In the latest turn of a series of suits and counter-suits by GE and MHI, Mitsubishi Heavy Industries Ltd. (MHI) and Mitsubishi Power Systems Americas Inc. have filed an antitrust lawsuit in a US District Court against the GE Company. The complaint charges GE with embarking on a scheme to monopolise the market for variable-speed wind turbines in the USA. Mitsubishi seeks damages that will be calculated during litigation.

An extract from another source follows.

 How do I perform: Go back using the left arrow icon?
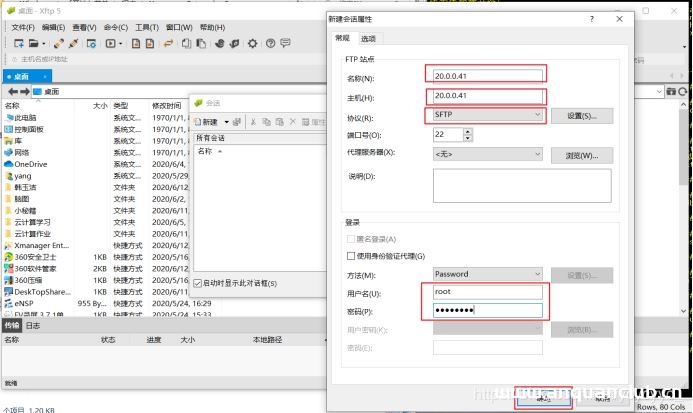13,91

This is a counter to GE’s patent infringement complaint in February this year against Mitsubishi Heavy Industries in a US District Court in Northern Texas, alleging that MHI was infringing on two patents including its zero voltage ride through technology system and its bed-frame structure for supporting the weight of the rotor, gearbox and drive shaft. At the time GE claimed that MHI was also infringing on dozens of other wind turbine related GE patents.

This was despite a decision in January by the U.S. International Trade Commission, responding to earlier lawsuits by GE, but finding no violation of GE’s wind turbine patents by Mitsubishi, and terminating its investigation. At the time GE planned to appeal the International Trade Commission’ sdetermination, saying that the Commission’s decision indicated errors that provided grounds for an appeal.

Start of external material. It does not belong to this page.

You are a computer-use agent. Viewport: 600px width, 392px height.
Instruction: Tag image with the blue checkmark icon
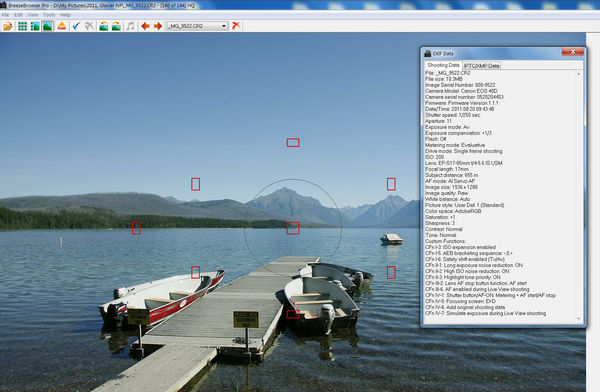[x=76, y=26]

In this most recent legal move, filed in the US District Court’s Western District of Arkansas, Mitsubishi alleges that after Mitsubishi gained a foothold in the U.S. market in 2006, GE embarked on an unlawful anti-competitive scheme to drive its suppliers out of the US market.

In addition, attorneys for MHI filed suit in the US District Court’s Middle District of Florida against GE, charging the company with infringing upon a key Mitsubishi patent for variable-speed wind turbines and alleging that GE has been making, using, selling and offering to sell infringing turbines without any authorisation or license to do so.

“GE’s patent infringement lawsuit deterred customers from purchasing variable speed wind turbines from Mitsubishi.” says Sonia Williams, spokesperson for Mitsubishi. “Our lawsuit documents how GE representatives intimidated Mitsubishi customers by advising them to either purchase license agreements from GE or face infringement risk.”

The complaint further alleges that GE made baseless claims of patent infringement against Mitsubishi. 

“GE brought these meritless claims against Mitsubishi and frightened potential wind turbine purchasers from purchasing Mitsubishi’s turbines, preventing Mitsubishi’s entry into the U.S. market,” says Williams.

GE has responded with a statement that lawsuits are meritless because the patents in question were issued by the relevant authorities.
“The claims in MHI’s antitrust complaint alleging improper conduct by GE in obtaining and enforcing our patents are meritless and outrageous,” says GE’s Dan Nelson. “The validity of the patents at issue has been examined and upheld in both the U.S. Patent Office and the International Trade Commission. GE’s conduct has been appropriate in all circumstances. MHI’s patent infringement allegations are similarly meritless and GE intends to vigorously defend itself.” Mr Nelson added that GE stands strongly behind the merits of its patent infringement lawsuits against MHI and will fight to protect its intellectual property.

GE launched its first lawsuit for patent infringement against Mitsubishi in February 2008, claiming Mitsubishi’s 2.4 MW wind turbine infringed upon three of GE’s patents.